No medical expert in the whole world would be able to give a more convincing justification for the planning of an irreproachable experiment.
"There cannot be any talk of inhumanity or brutality" that was the conclusive explanation of the 75 years old scientist, Prof. Dr. Volhard, concerning the question of the sea-water experiments.
Your Honors, in order to declare Dr. Becker-Freyseng's participation in the planning of the sea-water experiments a crime, it should be ascertained that Dr. Becker-Freyseng did not think these experiments necessary; it should further be ascertained, that he wanted these experiments to be carried out on persons who did not volunteer for them, and finally it should have to be ascertained, that these experiments were crimes against humanity. However, as the evidence has shown, it has not been proved that any of these assertions are correct. On the contrary I consider the evidence established that concerning this particular sea-water experiment, it was the question of a carefully planned experiment, carried out irreproachably and scientifically, and according to strict scientific rules, which lack all the characteristics of a crime against humanity.
However, in any case, the defendant Dr.
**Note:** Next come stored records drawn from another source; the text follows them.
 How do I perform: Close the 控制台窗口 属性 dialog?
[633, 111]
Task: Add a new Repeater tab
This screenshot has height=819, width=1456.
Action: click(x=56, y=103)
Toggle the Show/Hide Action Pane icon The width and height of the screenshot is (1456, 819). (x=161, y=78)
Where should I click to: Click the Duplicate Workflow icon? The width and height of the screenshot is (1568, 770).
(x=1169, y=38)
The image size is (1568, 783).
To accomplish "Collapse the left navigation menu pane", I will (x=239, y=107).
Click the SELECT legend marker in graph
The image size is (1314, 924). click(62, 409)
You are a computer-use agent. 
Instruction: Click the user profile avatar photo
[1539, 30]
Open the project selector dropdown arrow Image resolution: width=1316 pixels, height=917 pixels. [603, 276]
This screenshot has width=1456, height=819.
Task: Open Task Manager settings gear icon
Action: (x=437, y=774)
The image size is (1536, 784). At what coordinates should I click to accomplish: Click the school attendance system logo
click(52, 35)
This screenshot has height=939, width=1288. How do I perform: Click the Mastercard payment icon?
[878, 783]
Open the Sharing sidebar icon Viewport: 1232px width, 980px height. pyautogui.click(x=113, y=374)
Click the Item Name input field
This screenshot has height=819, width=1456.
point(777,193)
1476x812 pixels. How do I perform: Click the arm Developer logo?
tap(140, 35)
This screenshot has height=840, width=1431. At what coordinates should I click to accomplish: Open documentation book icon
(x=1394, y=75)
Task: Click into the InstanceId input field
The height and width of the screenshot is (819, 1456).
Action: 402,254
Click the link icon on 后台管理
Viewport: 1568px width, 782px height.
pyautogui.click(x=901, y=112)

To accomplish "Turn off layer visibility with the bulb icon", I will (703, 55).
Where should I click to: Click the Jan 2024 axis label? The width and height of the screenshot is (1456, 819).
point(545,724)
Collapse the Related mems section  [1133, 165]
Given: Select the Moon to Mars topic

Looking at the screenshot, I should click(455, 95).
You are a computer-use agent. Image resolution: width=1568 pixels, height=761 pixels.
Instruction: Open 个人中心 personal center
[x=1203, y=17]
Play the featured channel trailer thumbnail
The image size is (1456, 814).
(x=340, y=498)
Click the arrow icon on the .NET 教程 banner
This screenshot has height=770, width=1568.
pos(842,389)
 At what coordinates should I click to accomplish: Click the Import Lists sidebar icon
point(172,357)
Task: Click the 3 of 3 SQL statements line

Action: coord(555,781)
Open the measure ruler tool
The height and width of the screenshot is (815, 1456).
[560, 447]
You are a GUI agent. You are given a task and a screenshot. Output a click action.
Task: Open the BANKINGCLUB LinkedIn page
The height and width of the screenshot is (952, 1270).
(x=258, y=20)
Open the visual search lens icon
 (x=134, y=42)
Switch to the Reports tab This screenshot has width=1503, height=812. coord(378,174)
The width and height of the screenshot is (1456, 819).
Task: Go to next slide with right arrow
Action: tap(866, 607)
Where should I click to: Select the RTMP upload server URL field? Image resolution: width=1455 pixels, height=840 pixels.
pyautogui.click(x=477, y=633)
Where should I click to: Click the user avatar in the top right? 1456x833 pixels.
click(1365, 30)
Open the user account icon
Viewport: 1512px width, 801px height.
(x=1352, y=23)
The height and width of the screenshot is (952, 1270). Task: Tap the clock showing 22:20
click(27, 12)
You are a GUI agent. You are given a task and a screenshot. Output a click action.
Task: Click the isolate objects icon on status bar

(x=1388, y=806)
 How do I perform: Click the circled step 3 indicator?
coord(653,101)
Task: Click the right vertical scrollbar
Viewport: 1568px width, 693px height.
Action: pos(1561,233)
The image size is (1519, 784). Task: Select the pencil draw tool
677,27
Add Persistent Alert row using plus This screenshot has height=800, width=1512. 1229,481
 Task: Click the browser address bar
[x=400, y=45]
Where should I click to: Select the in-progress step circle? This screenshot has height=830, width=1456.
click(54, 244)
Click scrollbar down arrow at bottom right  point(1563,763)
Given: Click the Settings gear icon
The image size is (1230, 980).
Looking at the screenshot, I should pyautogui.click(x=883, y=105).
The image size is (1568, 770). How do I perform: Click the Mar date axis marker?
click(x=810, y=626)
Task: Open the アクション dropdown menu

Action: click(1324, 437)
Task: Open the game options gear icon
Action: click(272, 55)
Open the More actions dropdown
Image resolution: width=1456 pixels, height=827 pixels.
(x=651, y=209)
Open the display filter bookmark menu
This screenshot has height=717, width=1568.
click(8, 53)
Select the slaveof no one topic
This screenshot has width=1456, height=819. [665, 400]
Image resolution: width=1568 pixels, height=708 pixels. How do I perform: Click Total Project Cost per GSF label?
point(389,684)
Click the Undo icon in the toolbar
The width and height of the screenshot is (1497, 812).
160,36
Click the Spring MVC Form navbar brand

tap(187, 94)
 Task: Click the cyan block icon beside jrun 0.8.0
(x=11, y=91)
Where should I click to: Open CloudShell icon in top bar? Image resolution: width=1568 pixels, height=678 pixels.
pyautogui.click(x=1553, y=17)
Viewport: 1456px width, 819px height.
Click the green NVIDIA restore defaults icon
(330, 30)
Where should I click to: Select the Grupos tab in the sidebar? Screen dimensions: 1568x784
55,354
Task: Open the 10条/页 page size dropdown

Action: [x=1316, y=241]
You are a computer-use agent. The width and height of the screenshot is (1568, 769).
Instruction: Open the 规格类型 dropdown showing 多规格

Becker-Freyseng, like every defendant, is here before the Tribunal under the protection of an assumed innocence, as the Military Tribunal II formulated it in the trial against the Field-Marshall Milch.
As long as there is the slightest doubt in the guilt of a defendant, he has to be acquitted of the charge against him, according to the sound principle of the American legal idea:
"In dubio pro reo" And when passing the judgment as to the guilt or innocence of the defendant, his personality must not be disregarded.
However, I can hardly describe the personality of the defendant Dr. Becker-Freyseng better, than his hold lecturer and superior of many years did, the present Ordinarius [full professor] for physiology and collaborator of the Medical Centre Heidelberg, Prof. Dr. Strughold. Summing up, I can say, that Becker-Freyseng is a highly intelligent scientist, trained according to superior principles, who by way of his scientific work, and in particular by his heroic self-experiments, accomplished great things for the progress of humanity in his youth, and who will fill his place, also in the future, as a physician, eager to help, and as a careful scientist".
Your Honors, please consider the defendant's personality, as well as the facts stated during the case, and you will come to the conclusion that in view of the evidence offered here, the motion of the defense is justified, which is, to acquit the defendant Dr. Becker-Freyseng of all the counts of the indictment charged against him.
THE PRESIDENT: The arguments on behalf of the prosecution and on behalf of the defense counsel have now been completed.
The Tribunal will be in recess until 9:30 o'clock tomorrow morning when the Tribunal will hear the personal statements by the defendants.
THE MARSHAL: The Tribunal will be in recess until 9:30 o'clock tomorrow morning.